(Beginning of Source material)
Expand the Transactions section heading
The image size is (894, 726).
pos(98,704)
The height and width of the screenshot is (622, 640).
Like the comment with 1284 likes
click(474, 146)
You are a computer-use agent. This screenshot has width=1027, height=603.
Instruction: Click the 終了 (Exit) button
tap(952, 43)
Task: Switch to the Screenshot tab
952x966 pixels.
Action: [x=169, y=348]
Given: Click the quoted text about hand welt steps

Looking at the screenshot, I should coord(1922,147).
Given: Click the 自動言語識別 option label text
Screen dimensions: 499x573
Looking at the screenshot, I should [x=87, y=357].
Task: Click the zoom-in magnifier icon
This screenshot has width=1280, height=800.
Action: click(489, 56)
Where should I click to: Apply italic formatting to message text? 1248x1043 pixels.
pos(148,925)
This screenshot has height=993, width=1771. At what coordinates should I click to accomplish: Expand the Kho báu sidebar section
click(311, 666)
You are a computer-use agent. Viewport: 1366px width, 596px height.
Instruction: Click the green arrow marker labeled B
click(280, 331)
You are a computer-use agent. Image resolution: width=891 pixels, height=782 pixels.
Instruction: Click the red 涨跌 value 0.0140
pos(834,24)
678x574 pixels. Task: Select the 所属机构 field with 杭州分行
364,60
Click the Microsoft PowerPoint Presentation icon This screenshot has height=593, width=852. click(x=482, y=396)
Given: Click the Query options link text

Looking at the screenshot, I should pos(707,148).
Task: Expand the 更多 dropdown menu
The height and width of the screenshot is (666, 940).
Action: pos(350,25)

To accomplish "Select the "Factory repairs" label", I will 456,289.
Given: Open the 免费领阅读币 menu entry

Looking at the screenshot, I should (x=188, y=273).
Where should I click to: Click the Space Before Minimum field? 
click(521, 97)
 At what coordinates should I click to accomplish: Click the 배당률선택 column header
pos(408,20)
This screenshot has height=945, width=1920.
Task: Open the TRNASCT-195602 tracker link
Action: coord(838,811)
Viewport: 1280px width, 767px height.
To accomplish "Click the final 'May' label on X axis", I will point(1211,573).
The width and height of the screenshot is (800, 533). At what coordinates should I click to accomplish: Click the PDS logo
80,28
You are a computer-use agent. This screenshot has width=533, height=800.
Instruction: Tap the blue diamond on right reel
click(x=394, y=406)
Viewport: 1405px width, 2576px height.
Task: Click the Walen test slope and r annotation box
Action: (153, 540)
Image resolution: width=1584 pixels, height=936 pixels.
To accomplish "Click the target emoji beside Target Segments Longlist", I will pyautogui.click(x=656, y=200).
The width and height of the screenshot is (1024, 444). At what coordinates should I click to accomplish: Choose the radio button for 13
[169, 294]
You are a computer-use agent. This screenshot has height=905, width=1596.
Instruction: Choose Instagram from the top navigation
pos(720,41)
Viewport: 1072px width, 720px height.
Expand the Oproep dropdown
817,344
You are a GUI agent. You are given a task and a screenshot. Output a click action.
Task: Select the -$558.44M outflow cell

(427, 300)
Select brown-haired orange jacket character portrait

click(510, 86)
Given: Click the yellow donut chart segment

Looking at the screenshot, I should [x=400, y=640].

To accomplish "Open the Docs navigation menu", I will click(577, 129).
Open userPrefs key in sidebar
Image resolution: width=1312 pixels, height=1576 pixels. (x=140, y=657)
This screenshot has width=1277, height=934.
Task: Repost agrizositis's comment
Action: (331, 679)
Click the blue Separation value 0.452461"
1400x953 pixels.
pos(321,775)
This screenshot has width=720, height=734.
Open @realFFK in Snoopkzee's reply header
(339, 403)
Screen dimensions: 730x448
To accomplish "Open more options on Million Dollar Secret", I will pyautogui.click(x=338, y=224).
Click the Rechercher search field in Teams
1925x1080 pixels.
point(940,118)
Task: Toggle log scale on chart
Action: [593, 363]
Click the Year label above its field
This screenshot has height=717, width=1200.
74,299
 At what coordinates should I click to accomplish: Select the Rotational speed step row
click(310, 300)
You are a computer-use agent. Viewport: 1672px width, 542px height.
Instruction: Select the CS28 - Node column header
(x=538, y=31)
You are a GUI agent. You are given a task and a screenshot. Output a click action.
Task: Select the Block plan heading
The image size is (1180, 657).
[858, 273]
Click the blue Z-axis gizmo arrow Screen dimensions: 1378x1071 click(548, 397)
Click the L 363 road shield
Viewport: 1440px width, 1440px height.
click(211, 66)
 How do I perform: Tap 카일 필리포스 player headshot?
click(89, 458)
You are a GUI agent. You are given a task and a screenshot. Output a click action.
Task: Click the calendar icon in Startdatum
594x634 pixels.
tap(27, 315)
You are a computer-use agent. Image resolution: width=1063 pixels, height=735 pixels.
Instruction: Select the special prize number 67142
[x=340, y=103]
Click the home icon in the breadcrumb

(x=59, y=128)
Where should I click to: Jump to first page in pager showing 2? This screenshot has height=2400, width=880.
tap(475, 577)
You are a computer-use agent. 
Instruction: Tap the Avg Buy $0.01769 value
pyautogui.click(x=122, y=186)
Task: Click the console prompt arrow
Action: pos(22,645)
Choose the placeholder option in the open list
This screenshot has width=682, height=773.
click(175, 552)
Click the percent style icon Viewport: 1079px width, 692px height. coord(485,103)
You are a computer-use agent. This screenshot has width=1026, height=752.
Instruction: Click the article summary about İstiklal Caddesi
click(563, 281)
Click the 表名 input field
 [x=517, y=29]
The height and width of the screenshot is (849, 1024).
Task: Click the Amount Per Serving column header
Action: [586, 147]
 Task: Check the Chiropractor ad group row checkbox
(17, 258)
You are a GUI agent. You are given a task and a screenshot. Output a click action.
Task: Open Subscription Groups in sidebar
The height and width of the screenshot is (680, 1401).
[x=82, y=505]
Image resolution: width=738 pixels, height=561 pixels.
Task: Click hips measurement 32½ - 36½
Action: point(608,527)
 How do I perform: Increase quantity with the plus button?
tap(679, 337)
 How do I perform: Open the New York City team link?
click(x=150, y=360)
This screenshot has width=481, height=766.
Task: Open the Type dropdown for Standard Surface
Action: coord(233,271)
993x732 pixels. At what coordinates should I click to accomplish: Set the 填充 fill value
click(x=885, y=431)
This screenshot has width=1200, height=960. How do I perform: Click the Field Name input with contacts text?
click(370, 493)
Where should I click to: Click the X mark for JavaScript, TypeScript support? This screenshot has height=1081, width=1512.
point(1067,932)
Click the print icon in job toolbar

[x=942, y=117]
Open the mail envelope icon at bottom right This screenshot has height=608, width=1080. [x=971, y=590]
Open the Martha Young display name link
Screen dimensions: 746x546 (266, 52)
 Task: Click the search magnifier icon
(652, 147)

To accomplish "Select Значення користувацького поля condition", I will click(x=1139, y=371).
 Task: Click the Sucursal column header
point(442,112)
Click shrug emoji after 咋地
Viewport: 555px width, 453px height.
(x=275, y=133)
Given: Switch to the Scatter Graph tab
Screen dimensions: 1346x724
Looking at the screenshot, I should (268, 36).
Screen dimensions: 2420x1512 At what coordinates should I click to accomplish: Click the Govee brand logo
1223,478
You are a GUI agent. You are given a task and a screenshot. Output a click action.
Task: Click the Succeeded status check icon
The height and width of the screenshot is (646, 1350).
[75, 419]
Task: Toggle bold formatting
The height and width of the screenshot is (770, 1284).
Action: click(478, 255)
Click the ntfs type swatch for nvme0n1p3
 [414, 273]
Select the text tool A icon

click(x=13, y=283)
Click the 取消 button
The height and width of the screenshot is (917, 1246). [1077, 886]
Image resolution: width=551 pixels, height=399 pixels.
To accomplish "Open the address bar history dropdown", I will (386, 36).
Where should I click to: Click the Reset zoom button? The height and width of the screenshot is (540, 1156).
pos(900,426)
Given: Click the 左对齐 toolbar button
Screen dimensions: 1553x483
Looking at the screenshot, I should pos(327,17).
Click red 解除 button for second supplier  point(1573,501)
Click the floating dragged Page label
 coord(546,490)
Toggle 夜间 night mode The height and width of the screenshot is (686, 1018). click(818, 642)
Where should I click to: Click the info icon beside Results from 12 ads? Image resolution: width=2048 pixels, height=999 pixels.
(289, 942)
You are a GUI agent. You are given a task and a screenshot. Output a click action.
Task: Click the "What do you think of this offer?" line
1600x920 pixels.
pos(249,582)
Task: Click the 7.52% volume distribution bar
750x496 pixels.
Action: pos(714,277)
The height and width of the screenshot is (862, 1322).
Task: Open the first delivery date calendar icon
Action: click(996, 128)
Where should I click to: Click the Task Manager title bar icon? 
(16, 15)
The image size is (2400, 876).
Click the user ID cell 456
(End of Source material)
▶ Aim of the task: From the data above, output only the lines between the line containing "Task: Click the zoom-in magnifier icon" and the line containing "You are a computer-use agent. Image resolution: width=891", inclusive, exactly as written.

▶ Answer box:
Task: Click the zoom-in magnifier icon
This screenshot has width=1280, height=800.
Action: click(489, 56)
Where should I click to: Apply italic formatting to message text? 1248x1043 pixels.
pos(148,925)
This screenshot has height=993, width=1771. At what coordinates should I click to accomplish: Expand the Kho báu sidebar section
click(311, 666)
You are a computer-use agent. Viewport: 1366px width, 596px height.
Instruction: Click the green arrow marker labeled B
click(280, 331)
You are a computer-use agent. Image resolution: width=891 pixels, height=782 pixels.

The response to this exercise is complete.